Casi toda la investigación existente sobre el cerebro se ha realizado utilizando animales. También se han estudiado individuos con lesiones cerebrales que, al estar dañados ciertos órganos y no funcionar correctamente, permitían observar in vivo las carencias emocionales o cognitivas que sufrían.

Los estudios sobre los circuitos cerebrales relacionados con el miedo se han obtenido principalmente utilizando descargas eléctricas en áreas subcorticales compartidas con los mamíferos (normalmente estos experimentos se realizan en ratas). Cuando se producen estas descargas, se observa que los animales tienen respuestas de miedo aunque no haya ningún estímulo real que lo provoque (Panksepp, 1998). Basta la activación de la amígdala para provocar una respuesta de alerta, lo que podría explicar por qué los seres humanos podemos tener miedo a situaciones que solo existen en nuestra imaginación.

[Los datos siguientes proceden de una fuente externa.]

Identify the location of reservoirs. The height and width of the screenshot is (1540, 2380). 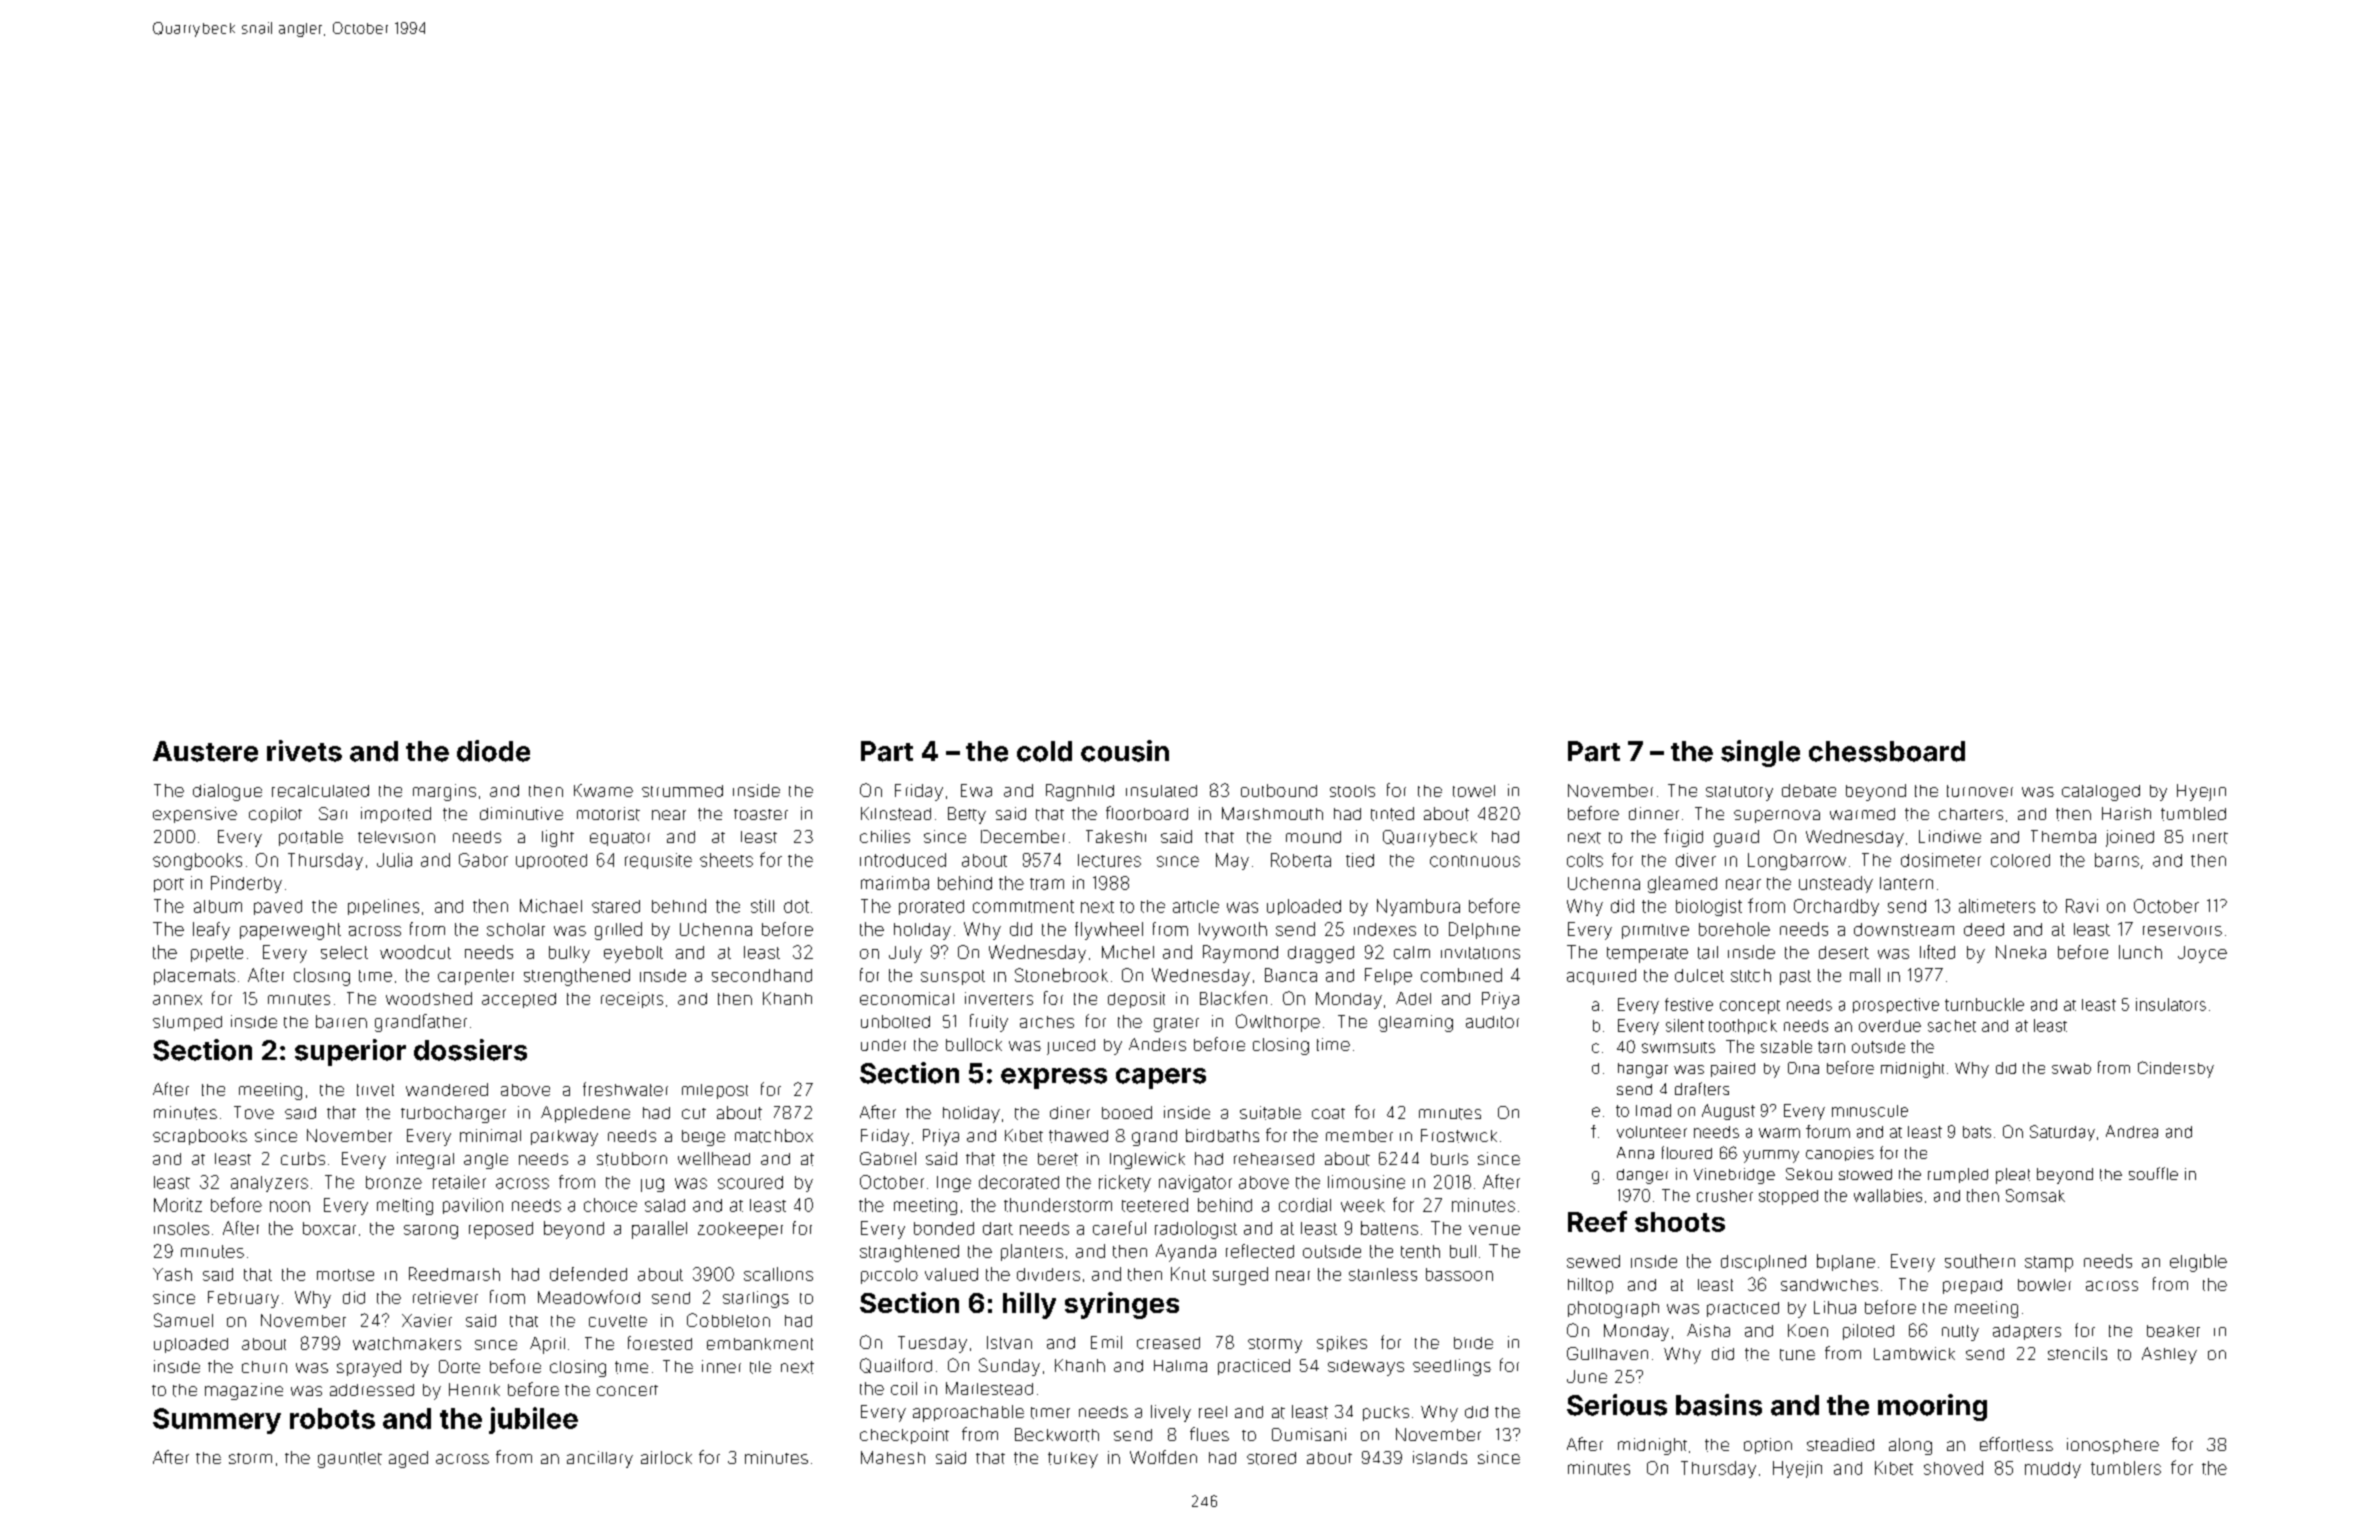
(2182, 931).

Ledoux (1994, 2003), defiende que existen dos circuitos independientes relacionados con la alerta. Los dos implican a la amígdala y desempeñan papeles diferentes en situaciones de estrés, miedo o pánico:

Sistema rápido: Es instantáneo y manda la información desde los órganos sensoriales (ojos, oídos, piel) al tálamo, que a su vez lo reenvía a la amígdala. El olfato, al ser evolutivamente más primitivo, no pasa por el tálamo. La amígdala traslada inmediatamente la información al cuerpo a través del SNA para evaluar una respuesta de búsqueda de ayuda o de lucha-huida.

• Sistema lento: Este circuito es más lento que el anterior porque incorpora más órganos en su procesamiento (hipocampo, tálamo y amígdala). Cuando hay un estímulo que provoca una alerta que no es excesiva, la información llega al hipocampo, se compara con situaciones anteriores y se reenvía a las áreas corticales para que hagan una evaluación consciente del peligro. Esta información pasa al tálamo y, de aquí, a la amígdala, que activa la respuesta corporal en función de la información que ha recibido. En los humanos, este circuito más lento puede estar influido por sensaciones o pensamientos que provocan miedo, pero que no presentan un peligro real.

Ejemplo: Susana es una paciente de 26 años que ha terminado sus estudios universitarios. Sufre una ansiedad constante que no le permite dormir y que calma dándose atracones. Cuando hacemos la primera entrevista queda patente desde el primer momento que no se ve capaz de encontrar un trabajo y desarrollar una profesión relacionada con lo que ha estudiado. A esto se suma la culpa de sentir que ha defraudado a sus padres por el esfuerzo que estos han hecho para pagarle sus estudios universitarios.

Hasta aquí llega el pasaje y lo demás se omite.